To revive my blog, I have spent the last few days converting my website from Pelican to Nikola. So far the experience has been quite great and I'll try to shortly sum up why.

For me, the use of static site generators has always been about ease of use and robustness. However, with Pelican I eventually found myself in a situation with too many customizations (theme, functionality only achievable through extra plugins). This obviously proved quite limiting.

I looked around for other static site generators already more than a year ago: By now there are plenty. Languages such as Ruby or JavaScript (in whatever hip framework of the day) were an absolute no-go for me, but I wanted something that could potentially do templates in Jinja2, which is quite powerful and versatile and I had already gotten acquainted with through working with Ansible. Nikola provides just that, being Python based (like Pelican).

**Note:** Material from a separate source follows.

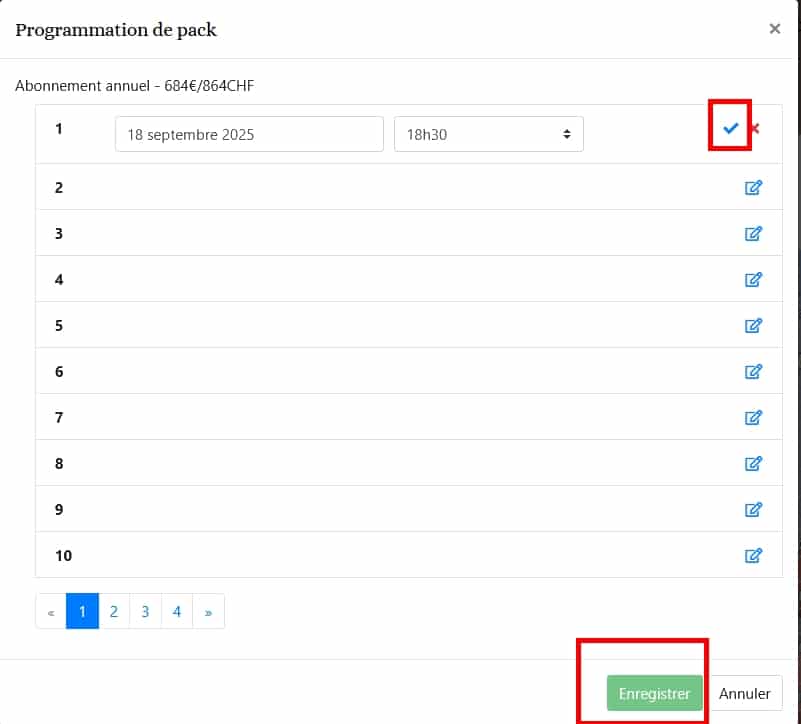Click the date field 18 septembre 2025
This screenshot has height=724, width=801.
(249, 134)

Last year I had the opportunity to work with Nikola on the website for Linux Audio Conference 2018, which was a very pleasant experience. There I was able to integrate scripts (in a disgusting way, I have to admit) to scrape calendar events and turn their information into pages and automatically deploy it and additional data required for our streaming service with the VOC.

This week I finally pulled the plug on the old theme and way of building and deploying my website. This felt quite good, as I deleted quite a few things. The advantages of Nikola over Pelican became apparent very early:

  • Less fragmentation: The CLI is much cleaner, there is only one configuration file

  • Easier integration: Multi-level pages, navigation menu, image galleries and robots.txt generation without hackery and additional plugins

  • more strict use of ReStructuredText

In the end I was quite happy to not deal with so many custom solutions anymore and even exchanged my custom theme with one of the current default ones. That being said: Theming seems also more straight forward to customize... I just didn't feel like doing that.

Closing, I would like to add, that I hope this will lead to a more frequent release flow on my website again. As you can imagine a lot has changed since 2016. More on that in the upcoming posts. Promise!